> **What is being asked**
Reproduce the lines below from the one that contains "The height and width of the screenshot is (332, 503)." through the end, inclusive, and add nothing.

> **Source material**
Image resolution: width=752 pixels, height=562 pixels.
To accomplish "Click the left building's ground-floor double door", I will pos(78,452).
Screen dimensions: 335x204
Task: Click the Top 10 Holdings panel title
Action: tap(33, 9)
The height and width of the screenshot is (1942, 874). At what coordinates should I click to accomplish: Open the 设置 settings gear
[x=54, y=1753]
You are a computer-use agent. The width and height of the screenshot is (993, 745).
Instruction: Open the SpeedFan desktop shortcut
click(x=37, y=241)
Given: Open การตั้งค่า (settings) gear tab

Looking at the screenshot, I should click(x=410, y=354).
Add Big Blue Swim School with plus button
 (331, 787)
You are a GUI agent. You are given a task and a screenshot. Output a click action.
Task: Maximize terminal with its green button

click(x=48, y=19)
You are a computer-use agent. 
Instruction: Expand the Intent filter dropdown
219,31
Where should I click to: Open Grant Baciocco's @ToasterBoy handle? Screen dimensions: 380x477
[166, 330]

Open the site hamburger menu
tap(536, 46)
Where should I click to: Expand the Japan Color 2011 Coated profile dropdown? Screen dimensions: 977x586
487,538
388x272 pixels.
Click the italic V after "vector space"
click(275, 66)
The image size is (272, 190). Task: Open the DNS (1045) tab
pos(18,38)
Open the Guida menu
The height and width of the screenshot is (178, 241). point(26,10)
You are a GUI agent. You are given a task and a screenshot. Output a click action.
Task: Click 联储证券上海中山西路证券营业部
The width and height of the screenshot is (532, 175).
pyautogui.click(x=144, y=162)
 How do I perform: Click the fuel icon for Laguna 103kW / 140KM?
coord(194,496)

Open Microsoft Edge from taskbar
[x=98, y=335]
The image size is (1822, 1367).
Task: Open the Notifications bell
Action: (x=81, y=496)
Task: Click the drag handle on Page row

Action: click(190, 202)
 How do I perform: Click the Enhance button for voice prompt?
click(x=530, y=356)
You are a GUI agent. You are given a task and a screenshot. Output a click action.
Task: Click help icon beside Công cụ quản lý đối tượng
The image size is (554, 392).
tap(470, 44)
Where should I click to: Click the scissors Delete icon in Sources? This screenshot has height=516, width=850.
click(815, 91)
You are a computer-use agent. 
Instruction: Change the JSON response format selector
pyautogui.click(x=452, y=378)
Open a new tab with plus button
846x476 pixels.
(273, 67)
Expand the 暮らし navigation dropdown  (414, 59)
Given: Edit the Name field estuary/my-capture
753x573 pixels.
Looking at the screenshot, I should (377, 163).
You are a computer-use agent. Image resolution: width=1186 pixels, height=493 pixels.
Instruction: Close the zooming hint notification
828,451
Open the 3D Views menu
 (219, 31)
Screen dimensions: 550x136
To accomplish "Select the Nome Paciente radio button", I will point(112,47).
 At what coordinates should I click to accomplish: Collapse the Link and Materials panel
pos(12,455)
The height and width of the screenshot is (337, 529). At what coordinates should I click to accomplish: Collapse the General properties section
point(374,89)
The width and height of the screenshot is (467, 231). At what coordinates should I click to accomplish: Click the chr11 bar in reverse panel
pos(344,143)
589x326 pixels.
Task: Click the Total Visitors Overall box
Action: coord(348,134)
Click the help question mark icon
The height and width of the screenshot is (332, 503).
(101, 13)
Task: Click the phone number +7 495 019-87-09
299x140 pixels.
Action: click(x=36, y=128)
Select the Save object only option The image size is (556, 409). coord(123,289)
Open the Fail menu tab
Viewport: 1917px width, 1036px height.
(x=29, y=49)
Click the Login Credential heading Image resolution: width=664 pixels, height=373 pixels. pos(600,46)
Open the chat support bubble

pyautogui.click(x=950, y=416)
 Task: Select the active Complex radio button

> **Answer box**
The height and width of the screenshot is (332, 503).
(101, 13)
Task: Click the phone number +7 495 019-87-09
299x140 pixels.
Action: click(x=36, y=128)
Select the Save object only option The image size is (556, 409). coord(123,289)
Open the Fail menu tab
Viewport: 1917px width, 1036px height.
(x=29, y=49)
Click the Login Credential heading Image resolution: width=664 pixels, height=373 pixels. pos(600,46)
Open the chat support bubble

pyautogui.click(x=950, y=416)
 Task: Select the active Complex radio button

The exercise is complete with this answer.